| Instruções |
Repita fielmente todas as linhas dos registros abaixo, deixando as imagens de fora.

| Trecho dos dados |
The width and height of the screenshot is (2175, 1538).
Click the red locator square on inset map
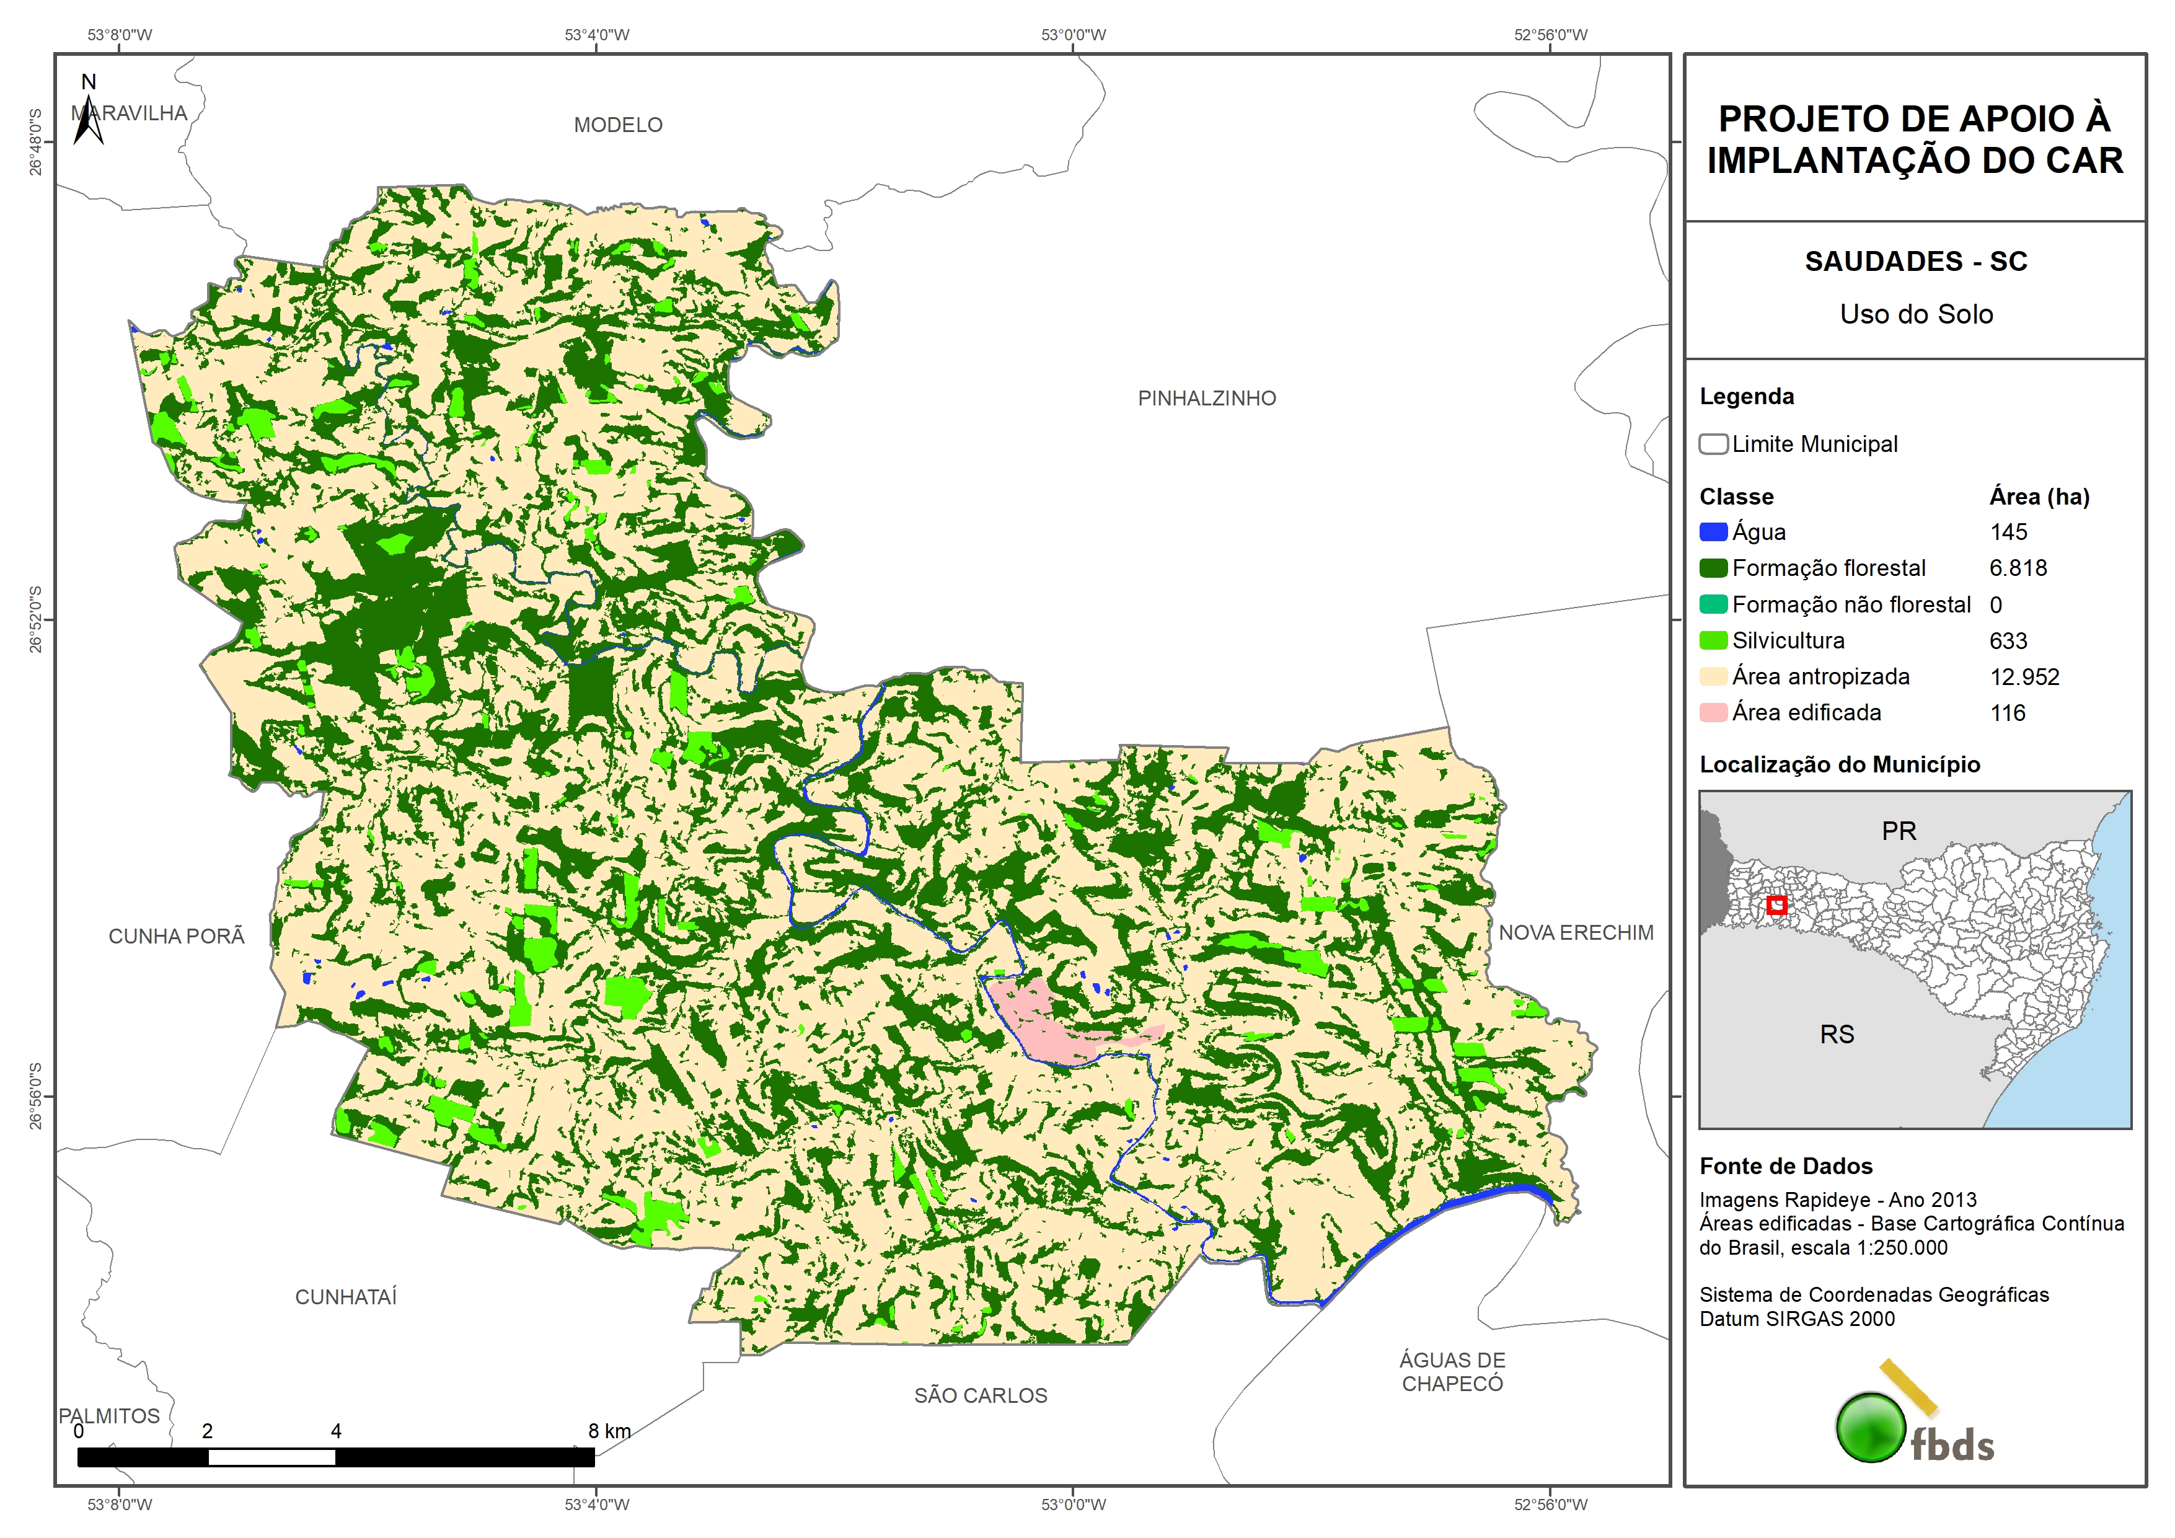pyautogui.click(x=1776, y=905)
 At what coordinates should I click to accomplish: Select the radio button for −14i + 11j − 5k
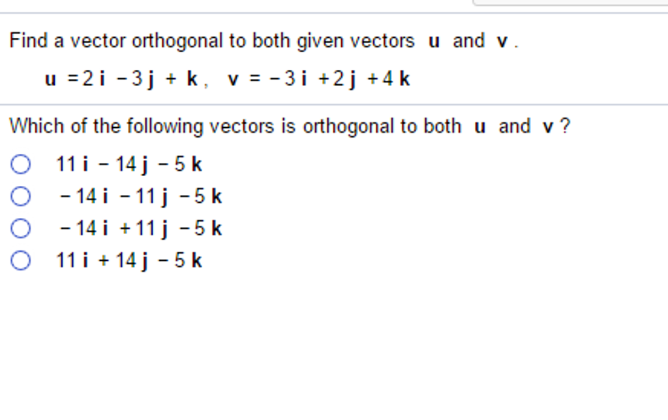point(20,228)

| Resposta correta |
The width and height of the screenshot is (2175, 1538).
Click the red locator square on inset map
pyautogui.click(x=1776, y=905)
 At what coordinates should I click to accomplish: Select the radio button for −14i + 11j − 5k
point(20,228)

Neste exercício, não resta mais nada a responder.